Work request:
For the material that follows, work out how many lines hold the word "Task" and answer only with the number.

Material to process:

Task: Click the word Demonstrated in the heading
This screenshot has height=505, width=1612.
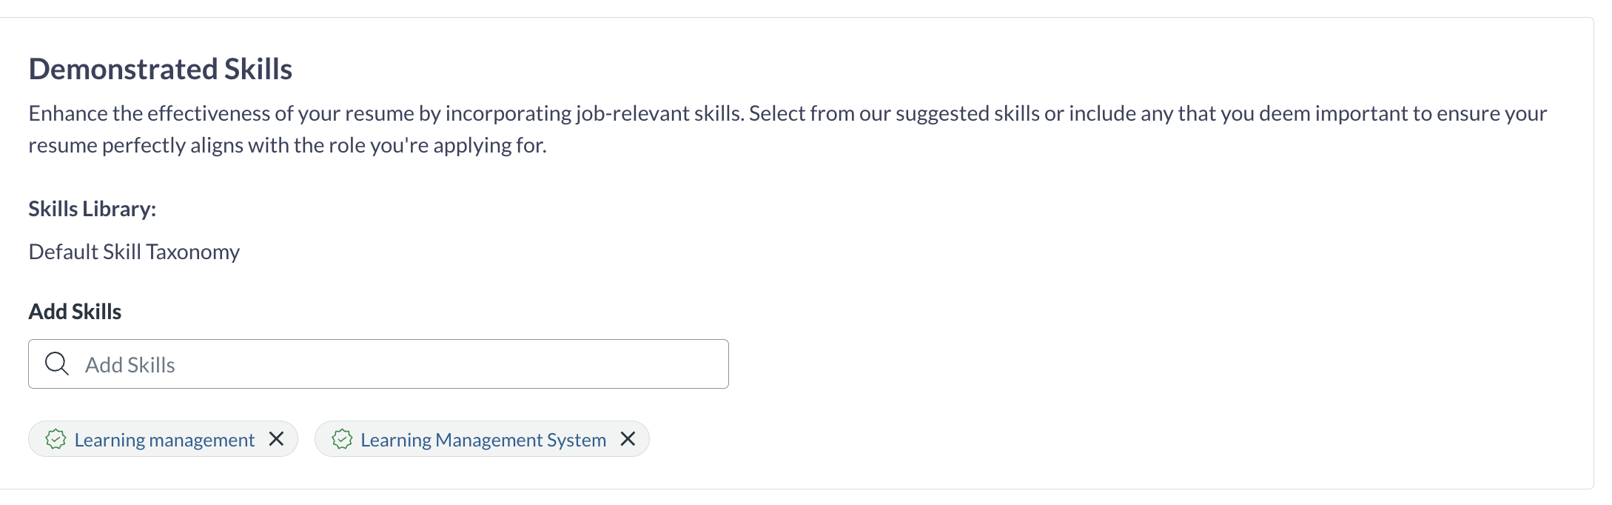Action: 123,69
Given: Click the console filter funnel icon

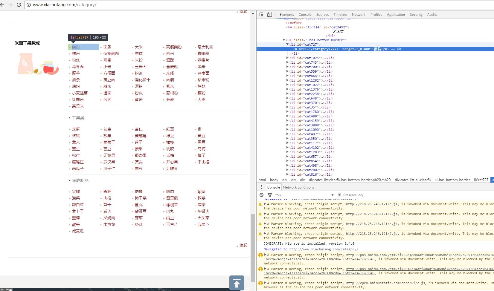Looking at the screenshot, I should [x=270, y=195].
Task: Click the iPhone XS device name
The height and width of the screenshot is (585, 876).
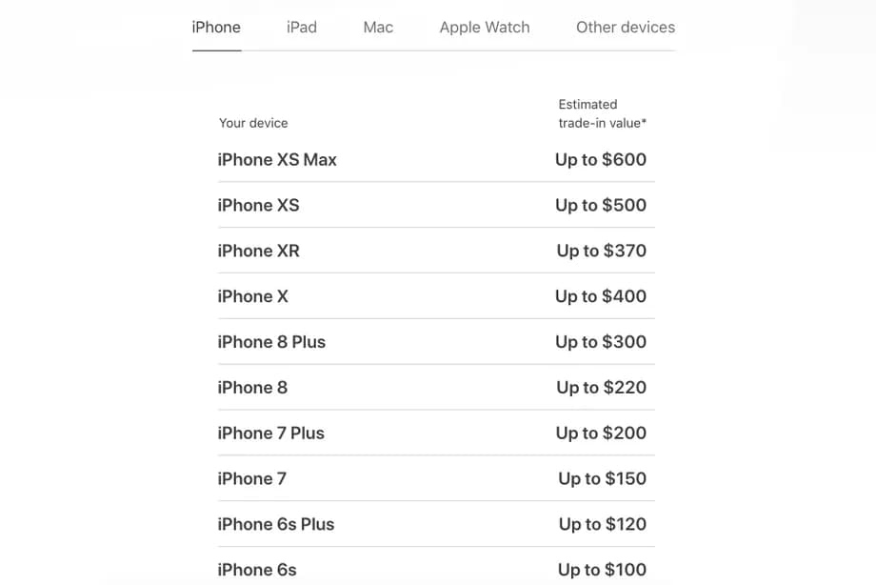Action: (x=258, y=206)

Solution for this exercise:
2